__TASK INSTRUCTIONS__
Below are records with pictures in them. Transcribe everything from the line containing "The height and" down to the line containing "the Webmaster Tools", exactly, and leave the pictures behind.

__DATA__
----

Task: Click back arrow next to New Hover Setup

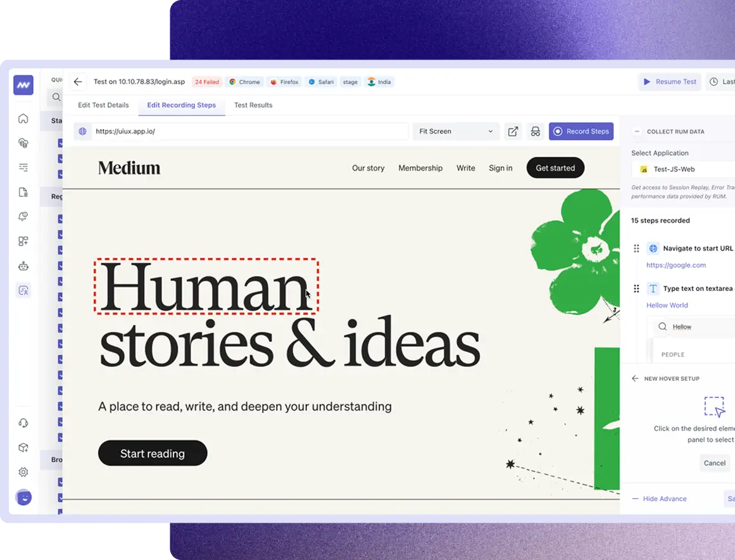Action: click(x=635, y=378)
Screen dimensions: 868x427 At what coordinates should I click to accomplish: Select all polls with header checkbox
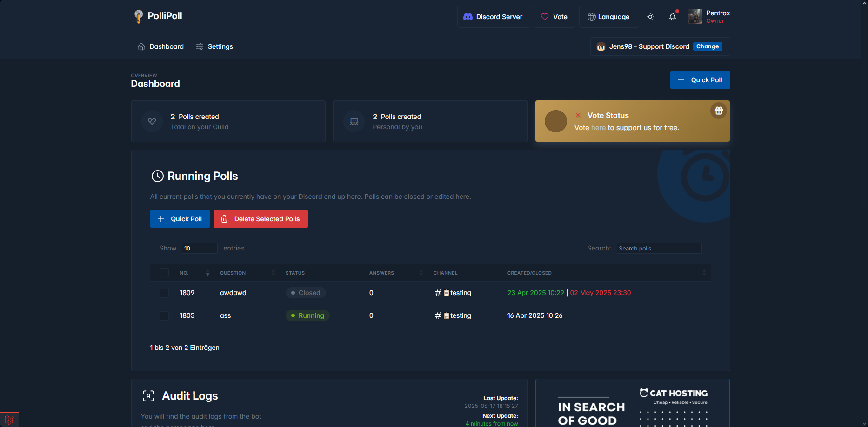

----

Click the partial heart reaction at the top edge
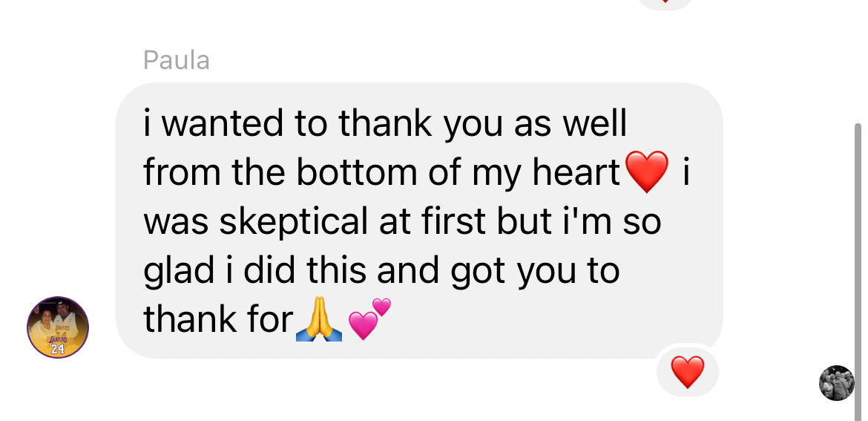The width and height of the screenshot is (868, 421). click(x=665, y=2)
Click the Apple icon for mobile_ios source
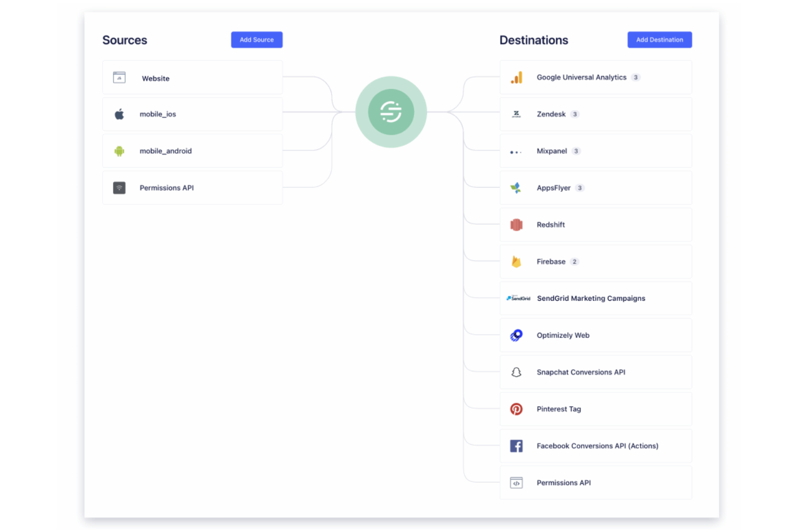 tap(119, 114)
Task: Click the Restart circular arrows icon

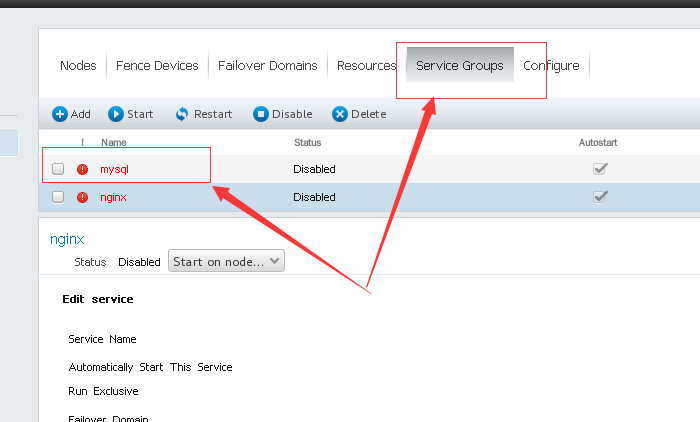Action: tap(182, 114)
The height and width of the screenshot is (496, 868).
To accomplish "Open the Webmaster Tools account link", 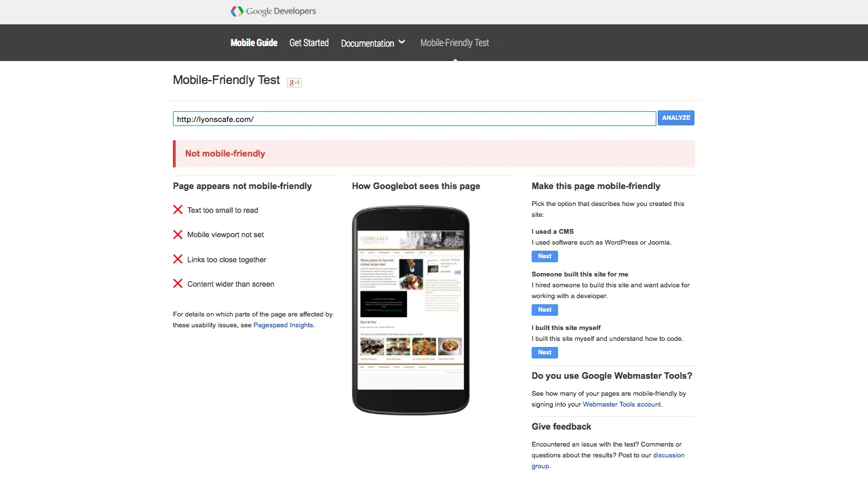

----

__ANSWER SECTION__
The height and width of the screenshot is (496, 868).
To accomplish "Open the Webmaster Tools account link", 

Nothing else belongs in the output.